Macri anunció la reducción de cargas patronales para las Economías Regionales

|Argentina|

En una conferencia realizada esta mañana, el presidente Mauricio Macri anunció un nuevo esquema impositivo para las pequeñas y medianas empresas de las Economías Regionales.

Se trata del aumento del mínimo no imponible (MNI) sobre las cargas patronales que desde marzo tendrán un piso de 17.500 pesos. En el caso de quienes cobren más, los aportes deberán realizarse sólo por la diferencia. “Este beneficio va a mejorar la situación de 200 mil trabajadores y 19500 empresas”, estimó el máximo mandatario.

Ya inmerso en el año electoral, Macri se dirigió con énfasis a las pymes regionales, un sector que denunció en no pocas oportunidades un panorama crítico a causa de las políticas económicas del gobierno. El presidente señaló que la intención de este nuevo esquema es que las empresas puedan “enfocarse en el trabajo y desarrollarse sin tener que preocuparse por las cargas impositivas que su trabajo representa”.

“Casi la mitad de las empresas vinculadas a las economías regionales son pymes de menos de 50 trabajadores. Para crecer, hoy enfrentan obstáculos, y uno de los principales obstáculos son los impuestos al trabajo. Este es un incentivo para dar más empleo y para que más trabajadores pasen de la informalidad a la formalidad laboral”, agregó.

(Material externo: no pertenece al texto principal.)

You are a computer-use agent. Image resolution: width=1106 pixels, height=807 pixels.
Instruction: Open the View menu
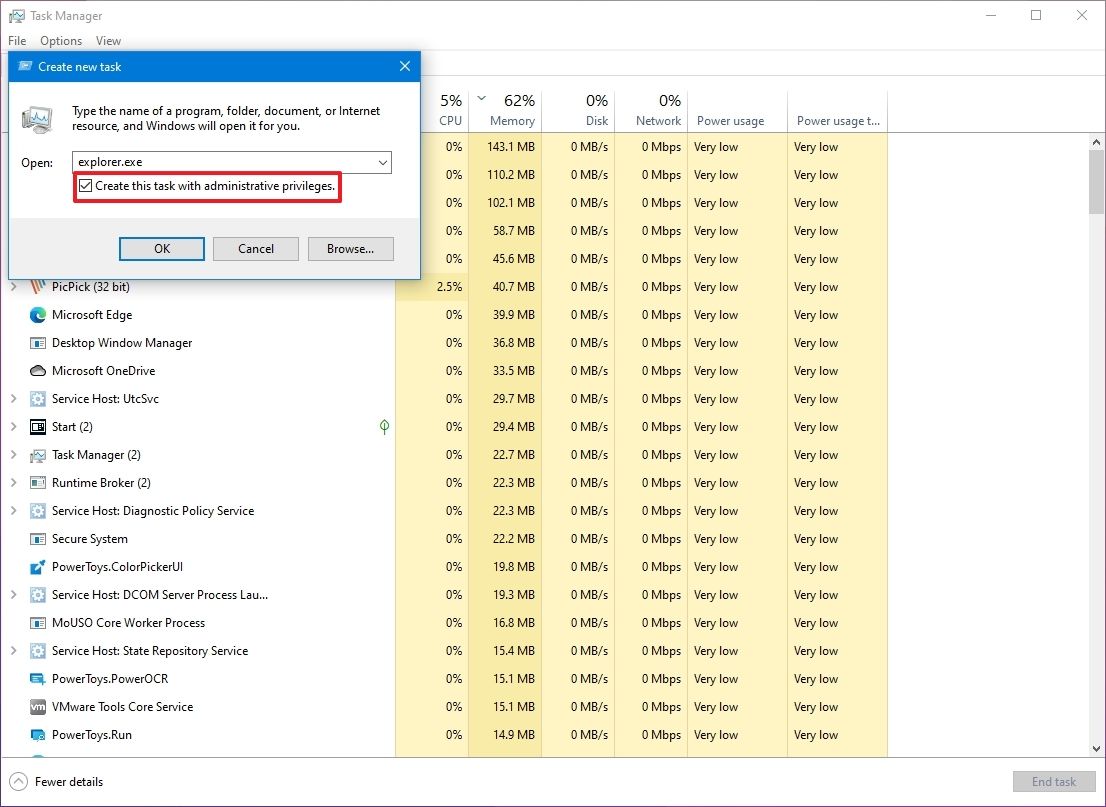point(108,41)
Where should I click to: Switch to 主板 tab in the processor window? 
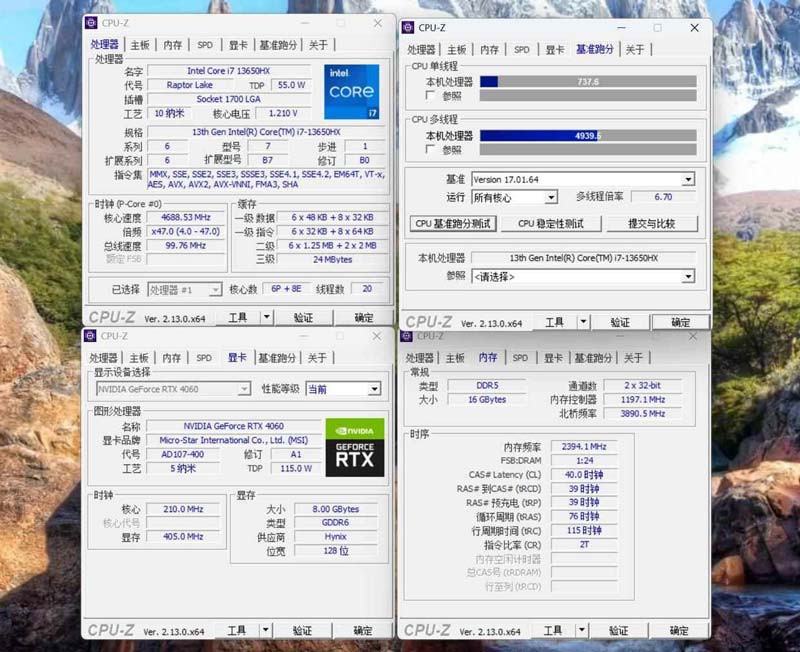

La medida se asemeja la implementada en 2018 para la industria textil y del calzado. Gerardo Díaz Beltrán, presidente de la CAME, dijo al diario La Nación que era “una medida acertada que va a mejorar la actividad y sostener el empleo”. Aunque luego añadió: “Estamos en una instancia donde todo lo que se anuncia es insuficiente, pero valoramos este paso”.

Entre las primeras reacciones del sector frutícolas se encuentra la de Alejandro Panunzio, presidente de la Asociación de Productores de Arándanos de la Mesopotamia Argentina (APAMA). “Estamos muy satisfechos con el anuncio hecho por el presidente. Esta medida es un gran paso adelante y va a ayudar a reducir el costo laboral”, afirmó a la FM del Mercado Central.